(Recorded data)
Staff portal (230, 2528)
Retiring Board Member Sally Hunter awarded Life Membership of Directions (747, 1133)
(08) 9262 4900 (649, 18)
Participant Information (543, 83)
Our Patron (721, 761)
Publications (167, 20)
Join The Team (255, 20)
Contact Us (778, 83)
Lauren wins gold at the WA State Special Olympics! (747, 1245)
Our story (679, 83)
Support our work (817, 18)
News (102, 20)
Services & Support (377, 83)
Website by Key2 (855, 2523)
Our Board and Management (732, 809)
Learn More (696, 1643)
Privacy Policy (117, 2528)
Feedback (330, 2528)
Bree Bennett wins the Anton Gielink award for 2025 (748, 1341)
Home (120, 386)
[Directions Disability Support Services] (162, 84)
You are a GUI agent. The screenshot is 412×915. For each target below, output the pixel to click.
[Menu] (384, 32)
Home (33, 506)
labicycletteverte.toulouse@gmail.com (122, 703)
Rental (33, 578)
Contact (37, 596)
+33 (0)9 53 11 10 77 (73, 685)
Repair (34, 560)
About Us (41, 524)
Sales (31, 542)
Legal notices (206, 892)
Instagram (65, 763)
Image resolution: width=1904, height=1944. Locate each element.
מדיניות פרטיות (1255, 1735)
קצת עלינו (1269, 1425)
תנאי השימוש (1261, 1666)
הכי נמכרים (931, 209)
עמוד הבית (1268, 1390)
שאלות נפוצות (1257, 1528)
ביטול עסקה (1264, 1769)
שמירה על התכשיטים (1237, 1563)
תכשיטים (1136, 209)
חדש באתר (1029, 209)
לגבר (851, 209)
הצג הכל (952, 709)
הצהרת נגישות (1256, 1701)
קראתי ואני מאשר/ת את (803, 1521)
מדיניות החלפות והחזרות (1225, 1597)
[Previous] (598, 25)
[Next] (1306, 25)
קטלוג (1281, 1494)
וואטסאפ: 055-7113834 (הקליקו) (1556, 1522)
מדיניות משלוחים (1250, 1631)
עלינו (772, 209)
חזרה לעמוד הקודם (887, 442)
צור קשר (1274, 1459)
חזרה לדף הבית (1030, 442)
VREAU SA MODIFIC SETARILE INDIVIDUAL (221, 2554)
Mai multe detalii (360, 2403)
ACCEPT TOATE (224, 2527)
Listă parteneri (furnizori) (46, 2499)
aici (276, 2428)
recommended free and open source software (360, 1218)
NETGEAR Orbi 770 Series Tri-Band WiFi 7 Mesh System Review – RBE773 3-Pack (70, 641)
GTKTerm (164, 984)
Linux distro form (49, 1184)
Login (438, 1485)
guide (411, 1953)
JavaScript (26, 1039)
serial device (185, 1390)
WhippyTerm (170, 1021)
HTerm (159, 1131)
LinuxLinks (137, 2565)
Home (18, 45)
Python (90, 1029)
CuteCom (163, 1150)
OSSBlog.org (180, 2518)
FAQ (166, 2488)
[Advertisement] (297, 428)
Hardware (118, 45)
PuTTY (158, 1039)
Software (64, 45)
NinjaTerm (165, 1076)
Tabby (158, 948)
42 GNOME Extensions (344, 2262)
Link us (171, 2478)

◆ What the exercise asks ◆
Write the entries out again exactly.

◆ Written response ◆
Staff portal (230, 2528)
Retiring Board Member Sally Hunter awarded Life Membership of Directions (747, 1133)
(08) 9262 4900 (649, 18)
Participant Information (543, 83)
Our Patron (721, 761)
Publications (167, 20)
Join The Team (255, 20)
Contact Us (778, 83)
Lauren wins gold at the WA State Special Olympics! (747, 1245)
Our story (679, 83)
Support our work (817, 18)
News (102, 20)
Services & Support (377, 83)
Website by Key2 (855, 2523)
Our Board and Management (732, 809)
Learn More (696, 1643)
Privacy Policy (117, 2528)
Feedback (330, 2528)
Bree Bennett wins the Anton Gielink award for 2025 (748, 1341)
Home (120, 386)
[Directions Disability Support Services] (162, 84)
You are a GUI agent. The screenshot is 412×915. For each target below, output the pixel to click.
[Menu] (384, 32)
Home (33, 506)
labicycletteverte.toulouse@gmail.com (122, 703)
Rental (33, 578)
Contact (37, 596)
+33 (0)9 53 11 10 77 (73, 685)
Repair (34, 560)
About Us (41, 524)
Sales (31, 542)
Legal notices (206, 892)
Instagram (65, 763)
Image resolution: width=1904, height=1944. Locate each element.
מדיניות פרטיות (1255, 1735)
קצת עלינו (1269, 1425)
תנאי השימוש (1261, 1666)
הכי נמכרים (931, 209)
עמוד הבית (1268, 1390)
שאלות נפוצות (1257, 1528)
ביטול עסקה (1264, 1769)
שמירה על התכשיטים (1237, 1563)
תכשיטים (1136, 209)
חדש באתר (1029, 209)
לגבר (851, 209)
הצג הכל (952, 709)
הצהרת נגישות (1256, 1701)
קראתי ואני מאשר/ת את (803, 1521)
מדיניות החלפות והחזרות (1225, 1597)
[Previous] (598, 25)
[Next] (1306, 25)
קטלוג (1281, 1494)
וואטסאפ: 055-7113834 (הקליקו) (1556, 1522)
מדיניות משלוחים (1250, 1631)
עלינו (772, 209)
חזרה לעמוד הקודם (887, 442)
צור קשר (1274, 1459)
חזרה לדף הבית (1030, 442)
VREAU SA MODIFIC SETARILE INDIVIDUAL (221, 2554)
Mai multe detalii (360, 2403)
ACCEPT TOATE (224, 2527)
Listă parteneri (furnizori) (46, 2499)
aici (276, 2428)
recommended free and open source software (360, 1218)
NETGEAR Orbi 770 Series Tri-Band WiFi 7 Mesh System Review – RBE773 3-Pack (70, 641)
GTKTerm (164, 984)
Linux distro form (49, 1184)
Login (438, 1485)
guide (411, 1953)
JavaScript (26, 1039)
serial device (185, 1390)
WhippyTerm (170, 1021)
HTerm (159, 1131)
LinuxLinks (137, 2565)
Home (18, 45)
Python (90, 1029)
CuteCom (163, 1150)
OSSBlog.org (180, 2518)
FAQ (166, 2488)
[Advertisement] (297, 428)
Hardware (118, 45)
PuTTY (158, 1039)
Software (64, 45)
NinjaTerm (165, 1076)
Tabby (158, 948)
42 GNOME Extensions (344, 2262)
Link us (171, 2478)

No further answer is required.